Texte à lire ::
────────

Quand Sarkozy refuse de remplacer un fonctionnaire sur deux, il n’y a pas « moins d’État ». Il y a simplement de belles économies à la clé et une casse des services publics pour mieux les privatiser ensuite. De plus, certains postes budgétaires, comme ceux de la police ou de l’armée, sont en constante augmentation depuis des années. Pas question de réduire les dépenses dans ces domaines !

« Sans l’État et l’armée, qui nous défendrait ? »

L’armée française ne sert pas à défendre la population dans son ensemble. Elle sert à défendre les intérêts de l’impérialisme français. 7 bases militaires permanentes existent aujourd’hui en Afrique. Ce n’est pas pour assurer « la paix » mais plutôt pour intervenir dès que les intérêts de Bouygues, Total ou Bolloré sont menacés. Si la première visite de Sarkozy à l’étranger après son élection était pour Omar Bongo (dictateur gabonais aujourd’hui décédé) c’était pour l’assurer de son soutien. En effet, pour que les profits juteux des multinationales françaises en Afrique ne soient pas malmenés, la France intervient directement, parfois militairement, pour maintenir au pouvoir des régimes dictatoriaux. L’intervention militaire au Tchad en est l’un des derniers exemples.

« Mais l’État a toujours existé ? »

────────

Énoncé 1 :: Selon le texte sur l'État et l'armée, combien de bases militaires permanentes existent aujourd'hui en Afrique ?
Énoncé 2 :: Repérez dans la liste chaque ligne qui contient la chaîne « Enable » et recopiez-la. La casse compte.

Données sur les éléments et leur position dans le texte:
────────

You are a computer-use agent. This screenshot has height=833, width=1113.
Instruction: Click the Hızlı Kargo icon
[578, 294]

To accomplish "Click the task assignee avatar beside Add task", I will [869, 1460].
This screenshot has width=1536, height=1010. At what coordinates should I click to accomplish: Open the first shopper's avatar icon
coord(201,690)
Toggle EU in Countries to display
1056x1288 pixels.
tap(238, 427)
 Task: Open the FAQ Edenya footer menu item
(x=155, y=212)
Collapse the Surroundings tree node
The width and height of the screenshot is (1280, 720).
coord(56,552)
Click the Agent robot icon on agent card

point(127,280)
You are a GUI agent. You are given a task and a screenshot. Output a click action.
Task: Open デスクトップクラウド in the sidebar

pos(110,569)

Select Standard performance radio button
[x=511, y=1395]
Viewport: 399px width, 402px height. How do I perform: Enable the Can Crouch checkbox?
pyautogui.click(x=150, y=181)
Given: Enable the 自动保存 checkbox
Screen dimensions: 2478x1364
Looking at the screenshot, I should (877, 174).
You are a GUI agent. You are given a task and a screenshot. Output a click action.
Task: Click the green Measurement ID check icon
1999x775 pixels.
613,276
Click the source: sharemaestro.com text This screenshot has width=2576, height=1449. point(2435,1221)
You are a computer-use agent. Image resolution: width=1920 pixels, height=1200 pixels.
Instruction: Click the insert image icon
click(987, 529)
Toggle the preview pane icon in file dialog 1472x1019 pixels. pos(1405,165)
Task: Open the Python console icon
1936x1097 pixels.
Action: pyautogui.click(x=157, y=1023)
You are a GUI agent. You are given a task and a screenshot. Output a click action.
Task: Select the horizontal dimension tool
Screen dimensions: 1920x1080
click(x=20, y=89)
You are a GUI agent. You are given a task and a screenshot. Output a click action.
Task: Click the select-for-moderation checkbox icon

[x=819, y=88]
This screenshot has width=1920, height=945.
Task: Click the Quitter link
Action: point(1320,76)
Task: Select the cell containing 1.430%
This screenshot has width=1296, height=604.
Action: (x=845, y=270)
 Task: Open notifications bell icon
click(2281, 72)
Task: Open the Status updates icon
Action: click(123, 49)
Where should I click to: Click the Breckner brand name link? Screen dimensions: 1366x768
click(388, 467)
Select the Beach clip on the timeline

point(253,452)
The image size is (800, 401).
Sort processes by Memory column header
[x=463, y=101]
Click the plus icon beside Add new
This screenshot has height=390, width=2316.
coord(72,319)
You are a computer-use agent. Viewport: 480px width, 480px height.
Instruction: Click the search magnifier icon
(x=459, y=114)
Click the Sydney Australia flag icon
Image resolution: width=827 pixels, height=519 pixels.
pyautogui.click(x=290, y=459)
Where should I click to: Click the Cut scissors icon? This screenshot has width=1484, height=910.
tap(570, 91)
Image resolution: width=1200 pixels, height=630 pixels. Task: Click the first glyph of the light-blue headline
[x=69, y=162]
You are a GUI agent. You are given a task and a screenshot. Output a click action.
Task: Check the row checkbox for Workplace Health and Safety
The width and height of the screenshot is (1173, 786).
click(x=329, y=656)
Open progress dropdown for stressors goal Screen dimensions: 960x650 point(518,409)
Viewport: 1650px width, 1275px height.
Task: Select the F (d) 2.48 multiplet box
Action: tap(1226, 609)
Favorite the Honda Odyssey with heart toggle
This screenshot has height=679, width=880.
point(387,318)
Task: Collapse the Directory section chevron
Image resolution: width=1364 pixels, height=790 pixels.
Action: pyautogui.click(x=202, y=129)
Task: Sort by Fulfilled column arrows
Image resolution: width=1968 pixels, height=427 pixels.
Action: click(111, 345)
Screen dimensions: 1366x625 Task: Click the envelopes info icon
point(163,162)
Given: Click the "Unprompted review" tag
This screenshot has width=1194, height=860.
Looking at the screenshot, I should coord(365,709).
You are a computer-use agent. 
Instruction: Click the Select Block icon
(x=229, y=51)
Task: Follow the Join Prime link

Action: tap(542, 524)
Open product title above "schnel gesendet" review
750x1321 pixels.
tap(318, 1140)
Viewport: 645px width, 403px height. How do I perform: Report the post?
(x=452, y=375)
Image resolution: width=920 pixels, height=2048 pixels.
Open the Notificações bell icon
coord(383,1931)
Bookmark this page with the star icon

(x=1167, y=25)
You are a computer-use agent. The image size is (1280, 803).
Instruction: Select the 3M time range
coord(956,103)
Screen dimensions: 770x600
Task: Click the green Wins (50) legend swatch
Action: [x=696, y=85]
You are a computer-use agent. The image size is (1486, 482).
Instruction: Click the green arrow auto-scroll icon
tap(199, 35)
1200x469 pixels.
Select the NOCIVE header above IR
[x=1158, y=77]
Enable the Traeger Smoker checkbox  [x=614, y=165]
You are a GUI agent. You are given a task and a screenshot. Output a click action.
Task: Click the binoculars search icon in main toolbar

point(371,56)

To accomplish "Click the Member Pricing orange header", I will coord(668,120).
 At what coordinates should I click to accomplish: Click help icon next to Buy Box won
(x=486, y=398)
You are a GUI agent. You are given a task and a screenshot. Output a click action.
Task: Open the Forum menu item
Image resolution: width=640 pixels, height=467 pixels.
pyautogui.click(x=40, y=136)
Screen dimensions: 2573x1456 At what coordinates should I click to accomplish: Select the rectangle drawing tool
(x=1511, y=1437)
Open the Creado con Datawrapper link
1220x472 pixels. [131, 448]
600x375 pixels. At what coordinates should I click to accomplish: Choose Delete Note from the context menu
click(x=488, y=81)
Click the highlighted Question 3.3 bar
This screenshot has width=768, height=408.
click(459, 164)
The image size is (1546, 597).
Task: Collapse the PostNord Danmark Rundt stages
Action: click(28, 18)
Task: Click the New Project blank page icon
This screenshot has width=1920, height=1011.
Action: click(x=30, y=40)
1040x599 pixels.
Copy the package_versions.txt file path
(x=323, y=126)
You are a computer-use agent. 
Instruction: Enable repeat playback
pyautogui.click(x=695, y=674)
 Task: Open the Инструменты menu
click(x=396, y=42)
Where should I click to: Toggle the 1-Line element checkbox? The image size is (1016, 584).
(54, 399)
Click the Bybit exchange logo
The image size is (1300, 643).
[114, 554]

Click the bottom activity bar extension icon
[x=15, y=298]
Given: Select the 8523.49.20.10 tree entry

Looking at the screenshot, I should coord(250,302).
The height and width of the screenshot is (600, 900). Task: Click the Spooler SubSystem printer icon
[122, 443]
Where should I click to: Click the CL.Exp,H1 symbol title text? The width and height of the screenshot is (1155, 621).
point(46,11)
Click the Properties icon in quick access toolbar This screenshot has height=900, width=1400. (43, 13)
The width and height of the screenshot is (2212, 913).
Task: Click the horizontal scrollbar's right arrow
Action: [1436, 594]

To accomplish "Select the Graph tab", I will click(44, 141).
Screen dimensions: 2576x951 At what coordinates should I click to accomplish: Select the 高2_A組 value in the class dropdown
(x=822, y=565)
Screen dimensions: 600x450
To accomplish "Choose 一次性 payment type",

────────

Réponse attendue 1 :: Sept bases militaires permanentes.

Réponse attendue 2 ::
Viewport: 399px width, 402px height. How do I perform: Enable the Can Crouch checkbox?
Given: Enable the 自动保存 checkbox
Enable the Traeger Smoker checkbox  [x=614, y=165]
Instruction: Enable repeat playback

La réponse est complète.